EIP-2718: Typed Transaction Envelope

I am interested in exploring the solution space for how we can deprecate the old format in a more universal way. I like that we have mechanisms through which we can still support the old format, but I think we’d benefit from a strategy that let us eventually migrate all tooling to the new format.

In the legacy format, the transaction hash is defined as keccak(legacy_9_item_rlp_transaction) and the signature is sign(first_6_items_of_legacy_txn). I would propose that we add a new version of the old transaction which:

  1. includes the TransactionType as part of the signature.
  2. computes the hash as `keccak(rlp([TransactionType, ]))

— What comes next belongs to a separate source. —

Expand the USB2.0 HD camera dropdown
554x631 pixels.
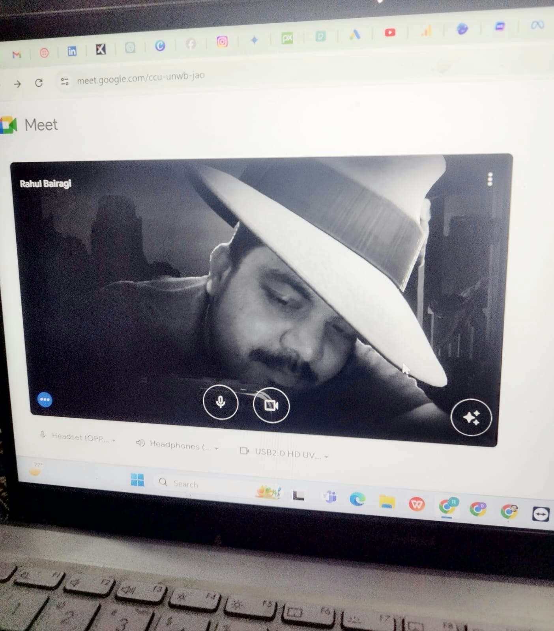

This give us both a legacy version of the current transaction format and a modernized version, allowing us to differentiate between transactions that are still being created using old tooling and ones using the new modern approach.

My thought is that we can leverage this to add a “fee bomb” into the protocol. The exact mechanism is up for debate, but I would propose:

  1. have the bomb slowly ramp up transaction fees for legacy transactions
    • start small and ramp up to something like 2-10x multiplier on the fees.
  2. have be bomb kick in in a 12-24 month timeframe.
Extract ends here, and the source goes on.